2026年9月4日 ・ Halict編集部

美容室の問い合わせで起きる事故は、二重返信と放置の二つに集約されます。この二つは正反対の失敗に見えますが、原因は同じで、誰が返すかが決まっていないことです。この記事では、美容室の問い合わせの担当を決める振り分けの型を三つに整理し、それぞれがどの規模の店に向くのか、取ったことをどうやって見えるようにするのかを具体的にまとめます。読み終えたときに、自分の店で採るべき振り分けの型と、明日から変えるべき一手が決められる状態を目指します。

二重返信と放置は同じ原因から起きる

問い合わせ用の共有アドレスに届いたメールを、複数のスタッフが見ている。この状態で起きることは二つに一つです。

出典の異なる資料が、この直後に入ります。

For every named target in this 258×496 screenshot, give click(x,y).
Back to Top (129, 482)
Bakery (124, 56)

一つは、複数の人が同じ問い合わせに返してしまうことです。開いた人が「自分が返そう」と思って書き始め、別の人も同時に同じことをする。相手には二通の返信が届き、しかも中身が食い違っていることがあります。指名の相談で、片方が「空いています」、もう片方が「埋まっています」と返した場合、相手は店の管理を疑います。

もう一つは、誰も返さないことです。開いた人が「誰かが返すだろう」と思って閉じる。全員が同じことをすると、その問い合わせは誰の手にも渡らないまま数日を過ごします。相手はしびれを切らして電話をかけてくるか、別の店に行きます。

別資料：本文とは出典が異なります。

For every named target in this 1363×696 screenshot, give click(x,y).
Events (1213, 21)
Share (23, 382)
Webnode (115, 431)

この二つは、共有アドレスを複数人で見ているという同じ状況から生まれます。片方を防ごうとして「必ず誰かが返す」と徹底すれば二重返信が増え、「勝手に返さない」と徹底すれば放置が増えます。片方だけを直そうとしても、もう片方に振れるだけです。

同時に止めるには、届いた一件ごとに担当が決まり、その担当が誰なのかを全員が見られる状態を作るしかありません。つまり、振り分けの仕組みが要ります。

美容室で振り分けが難しくなる事情

一般的な問い合わせ窓口と比べて、美容室には二つの固有の事情があります。

一つ目は、指名という概念があることです。指名の相談は、名指しされた本人が答えるのが最も速く、正確です。出勤日も、その日の予約の埋まり具合も、本人が把握しています。しかし本人は施術中で端末を触れません。窓口の担当者が代わりに調べるか、本人の手が空くまで待つか、どちらかを選ぶことになります。

二つ目は、窓口の専任者がいないことです。全員が施術者を兼ねているので、確認できる時間が人によってばらばらです。営業時間中ずっと画面を見ていられる人はいません。この状態で「早い者勝ちで返す」運用にすると、たまたま手が空いた人に負担が偏り、その人が休んだ日に窓口が止まります。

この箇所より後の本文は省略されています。